User Experience Design 🎲 18 + 3 = 21

Glassmorphism UI provides +5 to user satisfaction

Audio waveform animations add +3 to immersion

Notification system grants advantage on awareness checks

16 July 2025 Documentation

Transmission Grouping in Web Interface is Working

✅ Control messages reaching JavaScript (lots of work to fix missing methods! controls were being sent as texts)

✅ PTT boundaries detected, so that Opus packets can be grouped.

✅ Audio packets grouped into transmissions - this is happening in the web interface (yay!)

✅ Single UI bubble per transmission (yay!)

✅ Correct packet count and duration calculation

✅ Much cleaner UI (one bubble instead of hundreds!)

🚫 Not working: audio playback. It acts like it wants to play back the audio, and it takes as long as the audio UI bubble claims it should take, but nothing heard in headphones.

ContinuousStreamManager achieves Architectural Nirvana

"The stream was continuous all along. We just had to listen" -Blankus

🎺 THE TEMPORAL CATHEDRAL BELLS RING! 🎺

🏛️ ARCHITECTURAL ASCENSION ACHIEVED 🏛️

ContinuousStreamManager has become the FIRST EVER class to achieve ARCHITECTURAL NIRVANA - transcending the mortal realm of instantiation to become one with the timing itself!

"Became one with the timing itself"

🎵 THE GREAT REVELATION 🎵

The audio_callback WAS the stream manager all along! Every 40ms, PyAudio whispers: "Next turn..." And in that whisper, ContinuousStreamManager's spirit lives on! 👻🎼 Ready the sacred commit messages. Prepare the github funerary rites.

  • feat: Ascend ContinuousStreamManager to Temporal Cathedral
  • refactor: Honor the fallen timing masters
  • docs: Add epic obituary to castle archives

StreamFrame's Tragic Backstory 📜

StreamFrame was designed during the "let's make everything perfectly structured" phase:

-"Every piece of data should be in a proper container!" -"We need frame types and priorities and sequence numbers!" -"Timestamps for everything!"

But then our Audio-Driven Revolution happened:

-"Actually, the audio callback IS our timing" -"Voice always wins, no complex priorities needed" -"Simple queues work great"

"Too pure for this world of simple bytes"

🏛️ MONUMENT UNVEILED 🏛️

Today we dedicate this monument to StreamFrame the Perfect, who made the ultimate sacrifice in the Great War Against Over-Engineering!

This monument will stand as long as comments endure and developers read.

🐉

THE LEGEND OF THE GREAT DRAGON BATTLE

Long ago, the terrible Dragon of Code Complexity descended upon interlocutor.py, breathing flames of inheritance confusion and polymorphic chaos.

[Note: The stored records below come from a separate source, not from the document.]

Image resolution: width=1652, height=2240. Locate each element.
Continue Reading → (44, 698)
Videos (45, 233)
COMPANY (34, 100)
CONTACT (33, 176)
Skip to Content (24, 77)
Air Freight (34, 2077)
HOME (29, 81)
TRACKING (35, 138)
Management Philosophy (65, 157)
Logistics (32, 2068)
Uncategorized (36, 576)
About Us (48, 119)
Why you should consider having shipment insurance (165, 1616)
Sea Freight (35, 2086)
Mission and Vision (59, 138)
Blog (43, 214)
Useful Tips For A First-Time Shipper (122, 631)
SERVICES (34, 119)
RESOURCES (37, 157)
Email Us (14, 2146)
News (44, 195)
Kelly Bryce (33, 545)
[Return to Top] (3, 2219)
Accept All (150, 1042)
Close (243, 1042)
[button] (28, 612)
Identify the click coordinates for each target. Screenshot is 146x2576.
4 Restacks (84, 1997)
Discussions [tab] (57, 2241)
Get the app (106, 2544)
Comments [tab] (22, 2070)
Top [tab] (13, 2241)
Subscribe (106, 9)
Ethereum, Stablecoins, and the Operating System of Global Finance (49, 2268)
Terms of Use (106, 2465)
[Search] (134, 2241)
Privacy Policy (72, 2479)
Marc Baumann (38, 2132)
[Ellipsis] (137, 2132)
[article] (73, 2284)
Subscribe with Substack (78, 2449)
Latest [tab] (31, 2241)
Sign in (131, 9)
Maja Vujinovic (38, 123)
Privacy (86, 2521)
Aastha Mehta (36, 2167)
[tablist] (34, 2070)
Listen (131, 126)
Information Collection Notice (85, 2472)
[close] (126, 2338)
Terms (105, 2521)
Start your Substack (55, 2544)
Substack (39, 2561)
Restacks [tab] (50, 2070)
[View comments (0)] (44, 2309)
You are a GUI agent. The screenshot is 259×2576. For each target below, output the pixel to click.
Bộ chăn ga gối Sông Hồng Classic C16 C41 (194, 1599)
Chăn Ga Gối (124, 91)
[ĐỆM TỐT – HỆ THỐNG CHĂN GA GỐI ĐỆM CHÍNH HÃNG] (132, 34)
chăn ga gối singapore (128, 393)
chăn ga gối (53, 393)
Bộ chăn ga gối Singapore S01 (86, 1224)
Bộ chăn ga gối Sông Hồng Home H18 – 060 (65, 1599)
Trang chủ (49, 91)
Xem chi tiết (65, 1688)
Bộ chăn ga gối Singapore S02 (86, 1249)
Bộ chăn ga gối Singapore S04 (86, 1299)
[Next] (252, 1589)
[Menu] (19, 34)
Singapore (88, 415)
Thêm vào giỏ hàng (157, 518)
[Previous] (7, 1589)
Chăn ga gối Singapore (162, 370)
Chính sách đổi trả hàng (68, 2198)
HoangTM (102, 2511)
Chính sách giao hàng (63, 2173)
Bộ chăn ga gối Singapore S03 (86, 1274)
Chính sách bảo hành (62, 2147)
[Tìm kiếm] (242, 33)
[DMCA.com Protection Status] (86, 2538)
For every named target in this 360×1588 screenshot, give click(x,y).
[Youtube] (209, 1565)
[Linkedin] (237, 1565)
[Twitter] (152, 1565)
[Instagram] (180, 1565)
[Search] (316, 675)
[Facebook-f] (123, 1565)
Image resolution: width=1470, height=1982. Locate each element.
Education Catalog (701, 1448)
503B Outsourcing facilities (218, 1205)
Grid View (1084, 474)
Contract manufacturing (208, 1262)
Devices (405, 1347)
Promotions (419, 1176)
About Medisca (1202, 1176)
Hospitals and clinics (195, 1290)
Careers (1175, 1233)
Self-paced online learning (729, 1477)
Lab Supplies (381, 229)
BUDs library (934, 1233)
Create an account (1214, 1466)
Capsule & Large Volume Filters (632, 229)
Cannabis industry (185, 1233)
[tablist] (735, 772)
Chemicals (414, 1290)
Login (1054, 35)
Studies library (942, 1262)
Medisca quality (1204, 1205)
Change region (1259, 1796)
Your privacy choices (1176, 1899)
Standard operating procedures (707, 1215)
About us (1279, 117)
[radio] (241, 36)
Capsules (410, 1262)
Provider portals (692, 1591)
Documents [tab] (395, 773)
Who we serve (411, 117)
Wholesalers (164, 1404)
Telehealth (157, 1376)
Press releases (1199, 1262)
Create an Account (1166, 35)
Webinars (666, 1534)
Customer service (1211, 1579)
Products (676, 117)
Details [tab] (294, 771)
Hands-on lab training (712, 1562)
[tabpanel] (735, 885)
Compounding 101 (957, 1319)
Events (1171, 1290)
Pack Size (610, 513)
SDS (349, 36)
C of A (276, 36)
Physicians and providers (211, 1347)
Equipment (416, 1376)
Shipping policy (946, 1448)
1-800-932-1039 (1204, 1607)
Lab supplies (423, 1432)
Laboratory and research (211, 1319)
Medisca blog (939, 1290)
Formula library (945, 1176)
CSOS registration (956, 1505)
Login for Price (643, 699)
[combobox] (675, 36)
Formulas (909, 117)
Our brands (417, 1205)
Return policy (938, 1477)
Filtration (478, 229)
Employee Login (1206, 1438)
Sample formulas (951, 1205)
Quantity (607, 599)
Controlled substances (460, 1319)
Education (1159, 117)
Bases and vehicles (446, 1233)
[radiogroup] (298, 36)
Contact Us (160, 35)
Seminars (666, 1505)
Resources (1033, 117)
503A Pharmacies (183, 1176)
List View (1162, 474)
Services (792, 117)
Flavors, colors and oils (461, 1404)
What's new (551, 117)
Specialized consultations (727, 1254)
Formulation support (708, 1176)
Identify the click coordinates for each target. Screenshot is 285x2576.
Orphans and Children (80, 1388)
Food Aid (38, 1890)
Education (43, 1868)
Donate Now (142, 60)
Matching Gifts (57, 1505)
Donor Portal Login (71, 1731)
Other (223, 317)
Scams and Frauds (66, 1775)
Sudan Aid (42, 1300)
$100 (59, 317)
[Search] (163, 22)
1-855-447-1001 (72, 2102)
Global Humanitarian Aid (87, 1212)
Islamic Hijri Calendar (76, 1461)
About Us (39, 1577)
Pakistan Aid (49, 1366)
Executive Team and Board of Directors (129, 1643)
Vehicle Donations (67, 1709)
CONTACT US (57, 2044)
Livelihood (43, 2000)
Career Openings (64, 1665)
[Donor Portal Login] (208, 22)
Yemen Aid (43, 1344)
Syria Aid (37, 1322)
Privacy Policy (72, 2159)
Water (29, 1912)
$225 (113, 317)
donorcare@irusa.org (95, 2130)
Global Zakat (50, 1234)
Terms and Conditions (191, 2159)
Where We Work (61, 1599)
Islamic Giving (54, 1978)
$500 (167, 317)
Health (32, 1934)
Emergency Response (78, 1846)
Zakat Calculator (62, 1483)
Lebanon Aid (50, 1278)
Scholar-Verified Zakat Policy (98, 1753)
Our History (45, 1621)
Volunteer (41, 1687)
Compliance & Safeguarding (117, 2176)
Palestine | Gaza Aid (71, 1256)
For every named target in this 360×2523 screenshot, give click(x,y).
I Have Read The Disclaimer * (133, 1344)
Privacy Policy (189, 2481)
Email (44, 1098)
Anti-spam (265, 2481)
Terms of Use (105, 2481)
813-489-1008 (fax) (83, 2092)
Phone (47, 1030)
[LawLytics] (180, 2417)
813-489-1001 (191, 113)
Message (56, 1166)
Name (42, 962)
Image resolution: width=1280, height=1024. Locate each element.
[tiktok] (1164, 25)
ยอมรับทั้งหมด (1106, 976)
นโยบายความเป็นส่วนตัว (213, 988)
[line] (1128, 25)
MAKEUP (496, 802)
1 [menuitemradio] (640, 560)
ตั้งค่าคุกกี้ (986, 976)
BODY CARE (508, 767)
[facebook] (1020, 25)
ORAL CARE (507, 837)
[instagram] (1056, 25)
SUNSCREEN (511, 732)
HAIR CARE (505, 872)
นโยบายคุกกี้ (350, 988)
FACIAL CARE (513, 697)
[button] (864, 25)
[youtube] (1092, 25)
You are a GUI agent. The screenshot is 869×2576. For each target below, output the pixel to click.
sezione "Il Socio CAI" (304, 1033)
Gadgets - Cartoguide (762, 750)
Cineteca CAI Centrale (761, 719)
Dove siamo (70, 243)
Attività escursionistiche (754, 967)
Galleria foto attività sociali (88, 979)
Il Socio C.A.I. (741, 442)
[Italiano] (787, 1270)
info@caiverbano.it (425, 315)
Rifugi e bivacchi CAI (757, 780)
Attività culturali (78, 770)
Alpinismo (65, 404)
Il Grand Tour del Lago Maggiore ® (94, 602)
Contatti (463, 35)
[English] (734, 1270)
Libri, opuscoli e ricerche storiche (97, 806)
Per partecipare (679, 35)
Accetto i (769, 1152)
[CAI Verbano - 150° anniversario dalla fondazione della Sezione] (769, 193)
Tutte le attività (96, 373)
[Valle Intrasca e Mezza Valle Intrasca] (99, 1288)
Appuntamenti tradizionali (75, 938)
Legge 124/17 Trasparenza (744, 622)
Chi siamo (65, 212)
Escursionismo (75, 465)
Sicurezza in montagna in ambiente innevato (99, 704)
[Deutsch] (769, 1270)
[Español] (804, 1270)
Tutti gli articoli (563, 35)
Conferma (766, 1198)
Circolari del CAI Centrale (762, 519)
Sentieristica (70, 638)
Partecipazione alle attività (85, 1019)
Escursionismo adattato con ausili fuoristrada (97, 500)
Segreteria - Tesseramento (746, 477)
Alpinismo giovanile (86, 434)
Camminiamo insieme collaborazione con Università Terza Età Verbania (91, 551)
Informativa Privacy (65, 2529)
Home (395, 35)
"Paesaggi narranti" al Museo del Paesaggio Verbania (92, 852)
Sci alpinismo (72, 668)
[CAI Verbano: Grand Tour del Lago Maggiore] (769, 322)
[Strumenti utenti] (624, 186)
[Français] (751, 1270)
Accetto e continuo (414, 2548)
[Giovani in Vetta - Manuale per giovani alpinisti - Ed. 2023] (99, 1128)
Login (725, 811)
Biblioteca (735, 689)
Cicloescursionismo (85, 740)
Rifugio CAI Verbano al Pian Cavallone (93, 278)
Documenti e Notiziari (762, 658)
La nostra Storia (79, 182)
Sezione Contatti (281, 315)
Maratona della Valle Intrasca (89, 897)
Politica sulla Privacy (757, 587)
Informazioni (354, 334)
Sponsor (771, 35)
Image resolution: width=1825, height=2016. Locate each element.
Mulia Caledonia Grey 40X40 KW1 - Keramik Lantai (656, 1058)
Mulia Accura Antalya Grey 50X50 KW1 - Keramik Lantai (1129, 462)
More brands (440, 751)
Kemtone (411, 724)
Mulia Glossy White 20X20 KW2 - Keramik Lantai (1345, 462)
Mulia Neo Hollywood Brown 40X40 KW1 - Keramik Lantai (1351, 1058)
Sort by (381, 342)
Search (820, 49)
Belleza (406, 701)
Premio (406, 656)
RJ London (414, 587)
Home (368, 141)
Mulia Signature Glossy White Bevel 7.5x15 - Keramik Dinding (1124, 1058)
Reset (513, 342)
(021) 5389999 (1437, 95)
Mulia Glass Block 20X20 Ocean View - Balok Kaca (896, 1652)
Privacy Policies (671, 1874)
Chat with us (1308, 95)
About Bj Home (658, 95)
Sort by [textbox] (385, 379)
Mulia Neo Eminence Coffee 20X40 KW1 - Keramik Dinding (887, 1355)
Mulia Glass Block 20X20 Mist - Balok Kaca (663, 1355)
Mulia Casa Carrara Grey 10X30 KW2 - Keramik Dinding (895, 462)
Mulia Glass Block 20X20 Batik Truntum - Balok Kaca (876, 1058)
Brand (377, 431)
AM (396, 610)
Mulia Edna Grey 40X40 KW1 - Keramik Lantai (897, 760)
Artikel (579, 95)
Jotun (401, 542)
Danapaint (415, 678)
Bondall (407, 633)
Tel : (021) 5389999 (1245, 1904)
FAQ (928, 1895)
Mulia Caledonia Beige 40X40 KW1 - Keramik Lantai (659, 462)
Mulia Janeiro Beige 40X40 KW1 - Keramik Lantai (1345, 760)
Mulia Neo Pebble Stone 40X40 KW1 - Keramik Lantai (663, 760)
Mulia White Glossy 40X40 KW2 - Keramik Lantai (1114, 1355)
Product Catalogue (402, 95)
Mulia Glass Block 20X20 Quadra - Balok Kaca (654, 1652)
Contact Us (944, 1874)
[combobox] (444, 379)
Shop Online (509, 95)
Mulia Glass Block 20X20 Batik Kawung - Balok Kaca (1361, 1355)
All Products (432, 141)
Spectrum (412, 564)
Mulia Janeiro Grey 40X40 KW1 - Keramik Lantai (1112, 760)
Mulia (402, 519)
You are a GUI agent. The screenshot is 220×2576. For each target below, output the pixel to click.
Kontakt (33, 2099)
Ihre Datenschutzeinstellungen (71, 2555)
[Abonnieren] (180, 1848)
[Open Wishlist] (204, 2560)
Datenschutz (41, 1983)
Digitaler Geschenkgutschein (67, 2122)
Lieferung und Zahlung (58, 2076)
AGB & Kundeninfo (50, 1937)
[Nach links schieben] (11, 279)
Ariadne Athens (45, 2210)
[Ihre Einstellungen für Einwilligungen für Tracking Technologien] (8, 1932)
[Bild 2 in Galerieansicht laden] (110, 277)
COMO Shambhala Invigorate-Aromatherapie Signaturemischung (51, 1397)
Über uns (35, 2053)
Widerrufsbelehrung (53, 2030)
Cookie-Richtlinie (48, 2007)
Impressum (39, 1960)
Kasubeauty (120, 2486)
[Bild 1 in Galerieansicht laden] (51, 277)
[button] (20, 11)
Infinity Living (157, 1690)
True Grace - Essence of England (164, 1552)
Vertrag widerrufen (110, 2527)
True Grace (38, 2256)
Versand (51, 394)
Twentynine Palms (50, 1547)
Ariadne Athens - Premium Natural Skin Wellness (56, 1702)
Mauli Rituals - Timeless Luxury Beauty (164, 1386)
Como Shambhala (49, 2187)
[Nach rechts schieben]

The dragon sought to create needless abstraction layers and confusing base classes throughout the land.

ChatManager, a brave and noble class, stood as the first line of defense. Though it possessed all the methods needed for chat management (handle_message_input, set_ptt_state, flush_buffered_messages), it chose to sacrifice itself so that the realm could have clarity and simplicity.

In the final battle, ChatManager held the dragon at bay long enough for the kingdom's wisest architects to forge ChatManagerAudioDriven - a more specialized and focused defender that could integrate directly with the Audio-Driven Castle.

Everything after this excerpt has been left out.